July 17, 2024

Wei Qingtao, a crime family heiress involved in numerous illicit activities, previously displayed his opulent lifestyle on China’s Tiktok version, Douyin. He often displayed his extravagance from Myanmar’s remote Kokang zone, bordering China, showcasing luxurious vehicles, rare cigars, and private airplanes. However, this display of wealth came to an abrupt halt in November, when his social media accounts disappeared and he surfaced in a confession video under Chinese custody.

His arrest, along with the detentions of around 15 other alleged top crime family members, was highly publicized in Chinese news, serving as a demonstration of Beijing’s extensive powers. The Chinese Communist Party argued that the apprehensions are proof of their commitment to eradicating international criminal activity, regardless of the sinners’ locations.

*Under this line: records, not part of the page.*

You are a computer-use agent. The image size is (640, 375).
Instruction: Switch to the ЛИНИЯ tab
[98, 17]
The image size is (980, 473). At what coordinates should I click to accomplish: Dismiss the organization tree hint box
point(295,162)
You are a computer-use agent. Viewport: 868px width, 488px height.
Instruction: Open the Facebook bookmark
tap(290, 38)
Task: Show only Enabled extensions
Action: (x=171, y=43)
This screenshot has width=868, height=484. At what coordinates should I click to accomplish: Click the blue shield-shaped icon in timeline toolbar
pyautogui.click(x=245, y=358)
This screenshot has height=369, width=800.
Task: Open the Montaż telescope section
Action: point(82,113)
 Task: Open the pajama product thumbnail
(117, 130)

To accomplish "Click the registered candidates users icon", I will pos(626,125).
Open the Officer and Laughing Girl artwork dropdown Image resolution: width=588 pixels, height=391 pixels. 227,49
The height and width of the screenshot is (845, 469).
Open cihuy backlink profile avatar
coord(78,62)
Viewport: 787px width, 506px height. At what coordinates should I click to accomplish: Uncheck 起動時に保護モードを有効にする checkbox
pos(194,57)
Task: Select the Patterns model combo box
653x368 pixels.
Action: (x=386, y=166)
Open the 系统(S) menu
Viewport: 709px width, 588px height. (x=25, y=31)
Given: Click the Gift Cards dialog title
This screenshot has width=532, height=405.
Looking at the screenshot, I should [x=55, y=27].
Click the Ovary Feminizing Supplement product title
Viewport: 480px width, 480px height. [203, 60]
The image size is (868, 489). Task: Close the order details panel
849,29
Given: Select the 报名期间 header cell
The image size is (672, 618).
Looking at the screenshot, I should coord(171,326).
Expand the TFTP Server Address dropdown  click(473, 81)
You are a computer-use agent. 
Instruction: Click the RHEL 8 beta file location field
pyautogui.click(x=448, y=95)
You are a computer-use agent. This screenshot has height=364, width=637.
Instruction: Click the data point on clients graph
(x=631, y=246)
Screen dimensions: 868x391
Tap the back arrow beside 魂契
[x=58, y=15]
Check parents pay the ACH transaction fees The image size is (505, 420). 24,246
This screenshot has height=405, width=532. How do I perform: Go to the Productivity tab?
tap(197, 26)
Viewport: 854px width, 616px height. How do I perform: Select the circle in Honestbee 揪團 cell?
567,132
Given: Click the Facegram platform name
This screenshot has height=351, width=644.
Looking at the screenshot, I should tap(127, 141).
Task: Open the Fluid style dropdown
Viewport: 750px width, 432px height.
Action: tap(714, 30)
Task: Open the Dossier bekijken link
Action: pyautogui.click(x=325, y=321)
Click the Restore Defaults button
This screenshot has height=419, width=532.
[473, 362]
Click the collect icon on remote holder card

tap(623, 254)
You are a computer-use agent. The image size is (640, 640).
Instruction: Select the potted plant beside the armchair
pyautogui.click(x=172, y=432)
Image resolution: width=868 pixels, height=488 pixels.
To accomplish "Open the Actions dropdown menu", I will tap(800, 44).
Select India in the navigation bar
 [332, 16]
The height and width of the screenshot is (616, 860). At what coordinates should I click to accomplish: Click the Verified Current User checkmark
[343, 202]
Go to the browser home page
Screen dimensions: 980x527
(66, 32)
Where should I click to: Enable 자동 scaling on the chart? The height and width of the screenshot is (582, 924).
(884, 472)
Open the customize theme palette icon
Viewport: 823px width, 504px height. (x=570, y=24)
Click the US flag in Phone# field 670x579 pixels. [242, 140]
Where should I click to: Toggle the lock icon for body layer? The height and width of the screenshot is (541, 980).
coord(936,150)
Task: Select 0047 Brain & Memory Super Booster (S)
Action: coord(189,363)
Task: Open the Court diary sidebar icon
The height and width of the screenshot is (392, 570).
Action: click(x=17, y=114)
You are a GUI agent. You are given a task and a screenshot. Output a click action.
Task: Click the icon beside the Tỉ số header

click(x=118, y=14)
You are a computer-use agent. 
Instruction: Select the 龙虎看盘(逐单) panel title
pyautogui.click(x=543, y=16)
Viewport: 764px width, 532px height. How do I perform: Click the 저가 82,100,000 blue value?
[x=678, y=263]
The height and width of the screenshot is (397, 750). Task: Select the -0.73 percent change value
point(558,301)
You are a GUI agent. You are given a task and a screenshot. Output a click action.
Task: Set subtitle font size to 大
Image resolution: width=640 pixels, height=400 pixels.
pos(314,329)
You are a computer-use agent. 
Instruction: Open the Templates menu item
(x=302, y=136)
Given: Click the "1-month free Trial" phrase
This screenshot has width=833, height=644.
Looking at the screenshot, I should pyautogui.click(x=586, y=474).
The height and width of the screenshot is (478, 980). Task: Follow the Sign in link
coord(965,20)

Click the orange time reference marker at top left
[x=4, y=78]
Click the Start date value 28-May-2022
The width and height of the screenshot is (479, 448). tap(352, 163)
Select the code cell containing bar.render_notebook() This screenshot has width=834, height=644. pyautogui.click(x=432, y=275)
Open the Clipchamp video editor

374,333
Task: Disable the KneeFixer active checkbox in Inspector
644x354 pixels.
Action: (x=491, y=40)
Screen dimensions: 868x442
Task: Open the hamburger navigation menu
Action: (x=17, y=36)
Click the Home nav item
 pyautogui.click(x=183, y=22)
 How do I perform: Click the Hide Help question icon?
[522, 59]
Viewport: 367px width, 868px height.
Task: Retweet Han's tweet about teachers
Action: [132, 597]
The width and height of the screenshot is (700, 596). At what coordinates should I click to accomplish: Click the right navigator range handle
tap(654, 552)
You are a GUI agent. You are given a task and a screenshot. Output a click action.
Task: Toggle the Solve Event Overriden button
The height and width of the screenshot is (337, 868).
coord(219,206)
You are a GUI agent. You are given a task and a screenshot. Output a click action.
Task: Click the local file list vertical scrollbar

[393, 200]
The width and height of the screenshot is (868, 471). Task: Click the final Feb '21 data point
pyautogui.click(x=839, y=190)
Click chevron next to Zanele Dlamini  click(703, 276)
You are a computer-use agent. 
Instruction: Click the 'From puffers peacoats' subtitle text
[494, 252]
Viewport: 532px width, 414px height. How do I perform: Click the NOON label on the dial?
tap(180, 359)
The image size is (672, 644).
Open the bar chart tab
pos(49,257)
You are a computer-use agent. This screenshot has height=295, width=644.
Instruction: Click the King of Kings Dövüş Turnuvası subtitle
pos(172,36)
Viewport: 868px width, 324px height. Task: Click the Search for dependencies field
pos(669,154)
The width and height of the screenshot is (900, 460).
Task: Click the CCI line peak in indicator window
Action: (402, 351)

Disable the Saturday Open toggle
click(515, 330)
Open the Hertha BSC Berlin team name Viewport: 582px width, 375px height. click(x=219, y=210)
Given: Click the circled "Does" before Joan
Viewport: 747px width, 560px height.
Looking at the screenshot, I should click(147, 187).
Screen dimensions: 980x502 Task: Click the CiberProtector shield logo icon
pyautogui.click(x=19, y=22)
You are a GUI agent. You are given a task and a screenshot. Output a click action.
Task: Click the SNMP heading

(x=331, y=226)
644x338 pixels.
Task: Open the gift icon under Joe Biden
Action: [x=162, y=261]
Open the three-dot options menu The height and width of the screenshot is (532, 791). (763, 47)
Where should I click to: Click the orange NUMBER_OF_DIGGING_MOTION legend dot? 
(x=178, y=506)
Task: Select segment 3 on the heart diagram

Chinese media praised the detentions of the Myanmar crime syndicates, showcasing their efficacy in handling cyber-crime. The People’s Daily underlined the arrests as a solemn warning to law offenders that they wouldn’t escape subpoena irrespective of their might.

However, reality is different. A Washington Post probe found that Kokang’s criminal networks, mainly piloted by the Wei, Bai, and Liu families, have maintained longstanding ties with Chinese officials. Moreover, evidence indicates the Kokang syndicates significantly engaged with Chinese state officers in economic tasks worth hundreds of millions of dollars.

Although Kokang is almost inaccessible to journalists, the United Nations has found tens of thousands of people trafficked in its many scam compounds. Moreover, The Post discovered over 1,100 criminal instances related to Kokang over the past decade while analyzing Chinese court records.

The Kokang families, who operated legal and illegal enterprises simultaneously, acted as dependable associates and stability enforcers as Chinese President Xi Jinping advanced his colossal Belt and Road Initiative. In May 2023, for instance, the Liu family attended a significant China-Myanmar border trade fair advocating “mutually-beneficial cooperation” in Myanmar’s capital.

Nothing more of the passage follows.